Although prison labour originally played a punitive and deterrent role, it eventually came to serve the more practical purpose of teaching offenders marketable trades that would increase their chances of post-release employment.(2)

More recently, correctional employment has come to be viewed as a potentially influential means of contributing to offender rehabilitation and re-integration into society. Although correctional employment typically focuses on concrete skills, it may also contribute to the development of positive work attitudes and behaviours (such as motivation and responsibility) that are transferable to post-release employment and life situations.

The correctional work environment has been recognized as a place where offenders can practise the skills they have acquired from programming intended to modify criminal attitudes and behaviour. As such, there is growing recognition of the potential rehabilitative value of correctional employment for offenders - it may contribute to skill development, attitude changes and eventual progress toward rehabilitation.

This article lends further support to this "new" role for inmate employment by focusing on the non job-specific generic skills that can be acquired through institutional employment and then transferred to a variety of real-world employment and social situations. The benefits of correctional employment Research has shown that many offenders have little, or sporadic, work experience apart from correctional employment.(3) Offenders have also identified employment problems as contributing to their criminal behaviour and view employment preparation as vital to their post-release success.(4)

Correctional employment is currently seen as having a number of positive outcomes, apart from teaching specific job skills. For example, the institution benefits from increased structure in inmate daily schedules, increased inmate activity and better overall inmate adaptation to prison life.(5)

The rehabilitative function of correctional employment has also been reported by researchers, staff and offenders. In addition to marketable job skills and work experience, correctional employment gives offenders the opportunity for personal development (such as learning responsibility and self discipline) - which can contribute to their rehabilitation.(6)

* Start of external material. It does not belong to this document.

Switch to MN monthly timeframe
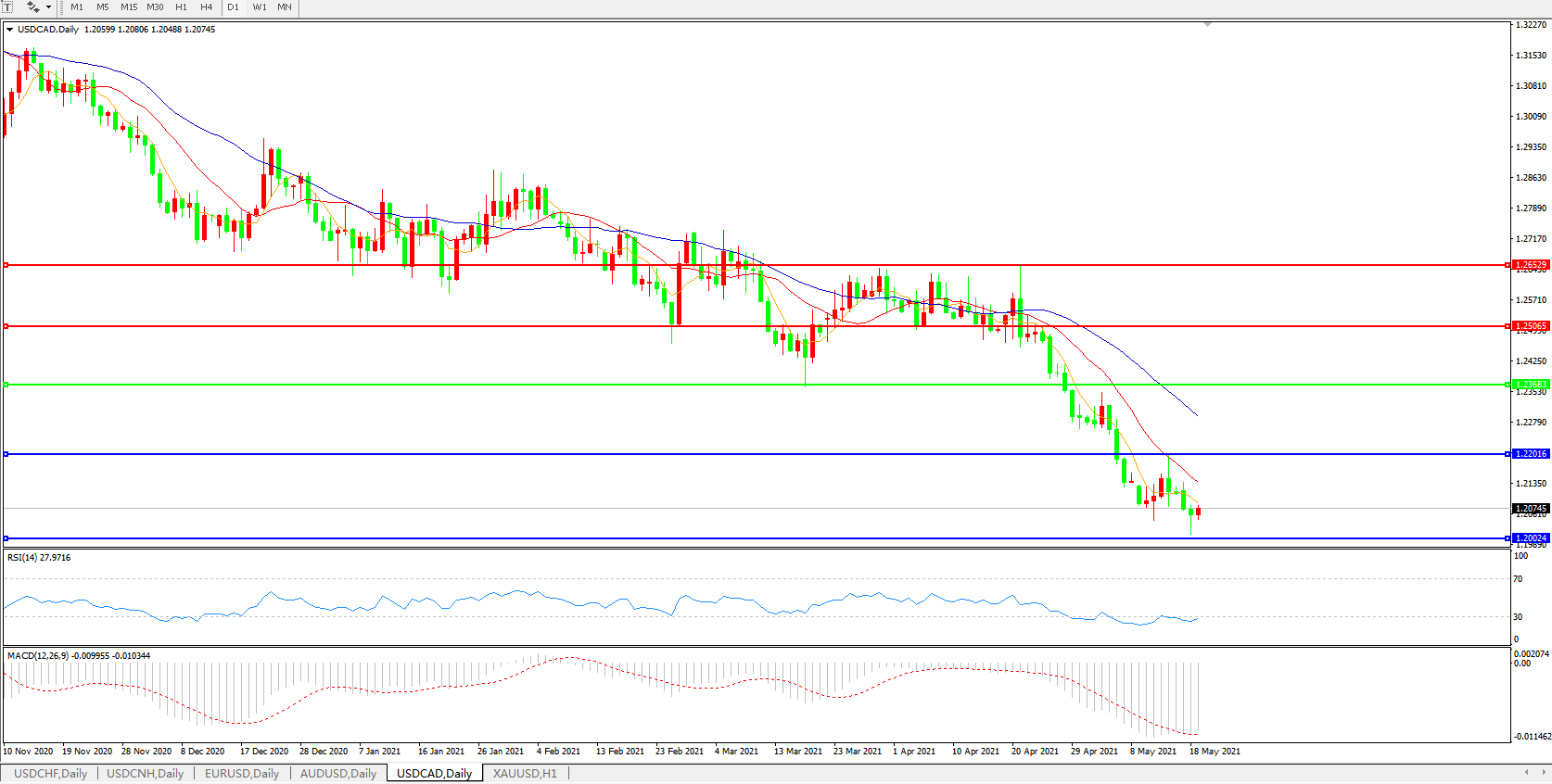This screenshot has height=784, width=1552. (x=285, y=7)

These positive outcomes may also have a positive impact on society in general. A positive work ethic may improve the likelihood of offenders obtaining post-release employment(7) which may, in turn, facilitate their re-integration into the community and decrease the likelihood of further criminal acts. Correctional employment and rehabilitation Many Correctional Service of Canada rehabilitative programs focus on changing offender attitudes and beliefs that support antisocial behaviour. These types of programs are based on social learning theory, which suggests that it is possible to modify previously-formed beliefs.

These programs operate with the expectation that attitude changes will help offenders re-adjust to their communities and ultimately reduce recidivism. Correctional work gives offenders the opportunity to use the skills they learn in these programs (such as anger management) to deal with demands and pressures that they might face in the real world.

The combination of steady employment and participation in programs designed to modify criminal attitudes may, therefore, contribute to the development of the work habits and values necessary for successful community employment.

For example, early research on correctional employment and recidivism found that successful probationers were more than twice as likely (as probationers who were unsuccessful on release) to use the skills they developed through correctional employment.(8) Work attitudes and behaviour Perhaps the most important things learned by offenders during correctional employment are non job-specific generic skills, attitudes and behaviours that develop through work experience and can apply to many different jobs. These generic skills are particularly important to offenders because they typically have held few jobs in the community and may, therefore, have a great deal to learn from any employment experiences.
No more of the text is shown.